Keeping the price of medicines high was found to cause “substantial harm” to EU patients, who could have been paying 50% cheaper prices for the same drug.
In 2014, the UK-based newspaper The Daily Telegraph wrote the headline: ‘Smart drug may help improve creative problem solving’. The drug, modafinil, was highly popular among university students, sold on the black market in a similar fashion to adderall. However, the drug is intensive and made to treat narcolepsy – a condition which results in excessive daytime sleepiness.

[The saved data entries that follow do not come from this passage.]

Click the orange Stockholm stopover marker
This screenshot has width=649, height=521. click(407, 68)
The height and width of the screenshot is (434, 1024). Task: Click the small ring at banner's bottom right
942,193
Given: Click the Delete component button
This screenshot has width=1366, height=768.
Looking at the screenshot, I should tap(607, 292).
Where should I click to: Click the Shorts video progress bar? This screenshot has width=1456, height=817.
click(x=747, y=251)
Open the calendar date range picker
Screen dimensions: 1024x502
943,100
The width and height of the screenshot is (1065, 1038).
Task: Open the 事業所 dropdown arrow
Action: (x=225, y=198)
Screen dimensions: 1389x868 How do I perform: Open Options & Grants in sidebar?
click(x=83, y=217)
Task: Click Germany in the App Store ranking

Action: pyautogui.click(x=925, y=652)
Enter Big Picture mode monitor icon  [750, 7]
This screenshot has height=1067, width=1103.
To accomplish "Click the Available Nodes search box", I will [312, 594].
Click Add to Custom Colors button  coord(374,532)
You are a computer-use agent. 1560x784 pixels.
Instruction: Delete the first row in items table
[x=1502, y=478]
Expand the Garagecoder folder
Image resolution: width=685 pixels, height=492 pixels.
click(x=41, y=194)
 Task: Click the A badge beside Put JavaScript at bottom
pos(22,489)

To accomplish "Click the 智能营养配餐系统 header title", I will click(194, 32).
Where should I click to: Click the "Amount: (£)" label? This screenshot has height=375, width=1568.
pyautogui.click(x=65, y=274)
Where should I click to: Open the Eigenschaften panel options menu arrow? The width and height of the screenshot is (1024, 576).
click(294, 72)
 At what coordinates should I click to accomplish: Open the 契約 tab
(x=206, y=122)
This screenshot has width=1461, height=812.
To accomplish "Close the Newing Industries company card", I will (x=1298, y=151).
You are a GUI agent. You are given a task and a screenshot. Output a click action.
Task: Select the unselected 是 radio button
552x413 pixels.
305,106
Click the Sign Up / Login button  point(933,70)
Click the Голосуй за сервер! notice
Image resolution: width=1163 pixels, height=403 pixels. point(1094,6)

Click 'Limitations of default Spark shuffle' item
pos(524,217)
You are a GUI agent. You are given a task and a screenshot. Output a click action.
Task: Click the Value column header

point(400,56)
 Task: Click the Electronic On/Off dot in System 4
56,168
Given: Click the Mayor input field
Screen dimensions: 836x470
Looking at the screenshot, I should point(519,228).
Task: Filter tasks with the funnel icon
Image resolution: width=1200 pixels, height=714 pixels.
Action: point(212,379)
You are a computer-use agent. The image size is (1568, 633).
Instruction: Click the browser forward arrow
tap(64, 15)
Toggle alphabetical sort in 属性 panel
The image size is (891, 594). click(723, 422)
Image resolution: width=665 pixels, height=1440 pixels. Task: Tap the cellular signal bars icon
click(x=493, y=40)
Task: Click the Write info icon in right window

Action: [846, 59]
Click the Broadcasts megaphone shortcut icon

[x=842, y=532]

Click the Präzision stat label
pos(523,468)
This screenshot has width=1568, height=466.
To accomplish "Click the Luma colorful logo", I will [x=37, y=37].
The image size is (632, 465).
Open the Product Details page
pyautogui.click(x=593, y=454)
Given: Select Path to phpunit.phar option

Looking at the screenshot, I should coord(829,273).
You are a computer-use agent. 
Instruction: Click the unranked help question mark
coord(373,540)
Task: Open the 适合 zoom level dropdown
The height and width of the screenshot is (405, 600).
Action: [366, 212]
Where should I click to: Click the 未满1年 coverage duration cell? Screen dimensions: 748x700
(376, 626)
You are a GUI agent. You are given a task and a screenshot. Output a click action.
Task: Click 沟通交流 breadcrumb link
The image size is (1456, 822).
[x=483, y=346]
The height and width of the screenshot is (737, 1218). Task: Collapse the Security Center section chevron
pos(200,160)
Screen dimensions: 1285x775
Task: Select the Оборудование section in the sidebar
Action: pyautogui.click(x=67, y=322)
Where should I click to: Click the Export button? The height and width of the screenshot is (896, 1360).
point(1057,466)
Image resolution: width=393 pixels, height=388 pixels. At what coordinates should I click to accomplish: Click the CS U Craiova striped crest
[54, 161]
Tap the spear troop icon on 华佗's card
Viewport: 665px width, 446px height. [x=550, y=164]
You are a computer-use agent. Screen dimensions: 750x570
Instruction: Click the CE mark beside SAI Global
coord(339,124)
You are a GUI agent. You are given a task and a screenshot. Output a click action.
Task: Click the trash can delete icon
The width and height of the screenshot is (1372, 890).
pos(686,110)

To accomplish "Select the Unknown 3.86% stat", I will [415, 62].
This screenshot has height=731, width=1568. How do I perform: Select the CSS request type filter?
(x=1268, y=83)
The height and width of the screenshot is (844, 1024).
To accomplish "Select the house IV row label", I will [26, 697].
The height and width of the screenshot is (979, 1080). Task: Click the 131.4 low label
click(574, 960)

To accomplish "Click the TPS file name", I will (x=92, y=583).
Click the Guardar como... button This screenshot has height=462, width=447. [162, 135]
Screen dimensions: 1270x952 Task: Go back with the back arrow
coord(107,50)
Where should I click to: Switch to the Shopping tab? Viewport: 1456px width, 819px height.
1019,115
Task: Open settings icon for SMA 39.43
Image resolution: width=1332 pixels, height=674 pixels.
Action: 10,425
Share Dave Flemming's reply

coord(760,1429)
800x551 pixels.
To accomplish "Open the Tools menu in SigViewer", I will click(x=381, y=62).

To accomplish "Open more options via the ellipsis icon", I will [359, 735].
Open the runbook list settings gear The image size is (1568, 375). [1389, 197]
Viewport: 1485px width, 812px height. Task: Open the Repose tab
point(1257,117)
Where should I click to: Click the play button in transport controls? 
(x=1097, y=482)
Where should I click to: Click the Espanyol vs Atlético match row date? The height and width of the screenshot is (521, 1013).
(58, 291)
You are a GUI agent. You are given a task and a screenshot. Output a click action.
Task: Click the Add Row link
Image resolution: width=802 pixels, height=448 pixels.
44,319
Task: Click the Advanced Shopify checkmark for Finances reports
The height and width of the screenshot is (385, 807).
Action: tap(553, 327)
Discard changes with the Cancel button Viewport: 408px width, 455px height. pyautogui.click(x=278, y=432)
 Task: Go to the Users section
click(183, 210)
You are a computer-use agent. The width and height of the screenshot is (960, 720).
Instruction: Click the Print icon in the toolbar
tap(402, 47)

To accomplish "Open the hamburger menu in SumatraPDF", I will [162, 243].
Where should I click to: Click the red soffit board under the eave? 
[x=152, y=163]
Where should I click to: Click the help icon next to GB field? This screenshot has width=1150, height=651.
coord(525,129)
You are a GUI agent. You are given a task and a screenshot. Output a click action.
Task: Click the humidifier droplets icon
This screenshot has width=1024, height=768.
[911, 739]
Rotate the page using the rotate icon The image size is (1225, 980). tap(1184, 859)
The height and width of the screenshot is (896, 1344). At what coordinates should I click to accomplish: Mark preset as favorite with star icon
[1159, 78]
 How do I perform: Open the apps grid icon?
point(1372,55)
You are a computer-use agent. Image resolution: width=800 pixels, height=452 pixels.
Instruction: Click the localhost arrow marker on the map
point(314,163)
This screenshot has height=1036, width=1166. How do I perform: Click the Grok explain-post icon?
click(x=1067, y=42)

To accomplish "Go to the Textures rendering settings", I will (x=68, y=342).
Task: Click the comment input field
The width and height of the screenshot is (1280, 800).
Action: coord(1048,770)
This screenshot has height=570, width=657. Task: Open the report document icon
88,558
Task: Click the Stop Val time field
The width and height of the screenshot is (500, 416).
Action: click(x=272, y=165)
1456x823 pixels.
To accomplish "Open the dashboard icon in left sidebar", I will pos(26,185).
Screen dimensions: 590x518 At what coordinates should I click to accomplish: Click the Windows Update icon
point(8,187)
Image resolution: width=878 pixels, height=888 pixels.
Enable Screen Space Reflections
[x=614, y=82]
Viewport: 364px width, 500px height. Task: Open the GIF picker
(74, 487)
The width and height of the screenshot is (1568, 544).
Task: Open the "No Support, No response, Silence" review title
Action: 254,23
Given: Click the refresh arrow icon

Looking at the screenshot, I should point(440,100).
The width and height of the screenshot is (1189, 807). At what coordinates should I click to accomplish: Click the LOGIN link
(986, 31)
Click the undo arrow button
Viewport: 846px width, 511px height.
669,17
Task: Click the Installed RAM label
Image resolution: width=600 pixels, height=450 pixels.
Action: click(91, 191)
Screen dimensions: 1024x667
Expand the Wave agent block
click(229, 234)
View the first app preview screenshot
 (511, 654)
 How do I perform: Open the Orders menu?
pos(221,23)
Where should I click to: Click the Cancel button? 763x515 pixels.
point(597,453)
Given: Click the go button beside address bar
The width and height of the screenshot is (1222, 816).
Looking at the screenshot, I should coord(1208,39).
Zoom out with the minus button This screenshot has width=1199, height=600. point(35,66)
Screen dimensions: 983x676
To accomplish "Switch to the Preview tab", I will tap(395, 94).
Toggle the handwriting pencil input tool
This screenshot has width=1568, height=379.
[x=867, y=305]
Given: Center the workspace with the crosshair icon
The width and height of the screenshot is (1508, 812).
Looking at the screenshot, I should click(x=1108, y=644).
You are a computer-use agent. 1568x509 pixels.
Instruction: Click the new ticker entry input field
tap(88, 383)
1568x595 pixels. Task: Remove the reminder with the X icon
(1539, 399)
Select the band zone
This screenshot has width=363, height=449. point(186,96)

It was Cephalon’s best-selling product under the brand name “Provigil” and for years accounted for more than 40% of Cephalon’s worldwide turnover. While the main patents protecting modafinil had expired in Europe by 2005, Cephalon still held some secondary patents related to the pharmaceutical composition of modafinil, which aimed at securing additional patent protection.
What would happen to these profits once a cheaper version hit the market? Officials at Cephalon apparently did not want to find out, resulting in the decision of the European Commission to issue a fine today (26 November).
‘Pay-for-delay’ of cheaper medicines
The Commission investigation looked into the past several years, to find that a ‘pay-for-delay’ agreement eliminated Teva as a competitor for making a cheaper version of modafinil. Cephalon transferred cash payments to Teva, including some lucrative commercial side-deals. These included a distribution agreement, the acquisition of a licence on certain Teva modafinil patents by Cephalon, purchases of raw materials from Teva, and granting by Cephalon of access to clinical data that were highly valuable to Teva for a different medicine.
These side-deals and the cash were used to ensure that Teva did not file their own patents relating to modafinil, and did not challenge the existing patents of Cephalon on modafinil. Teva as competition were essentially willingly benched, while Cephalon continued to play the modafinil game unchallenged.
According to Commission investigation findings, if Teva filed patents, they would have been able to enter the modafinil market with a generic, cheaper medicine that has the same result as modafinil. This medicine had even begun to be sold in the UK at the point of ‘pay-for-delay’ agreements being struck between the two pharma companies, resulting in a hasty withdrawal from that market.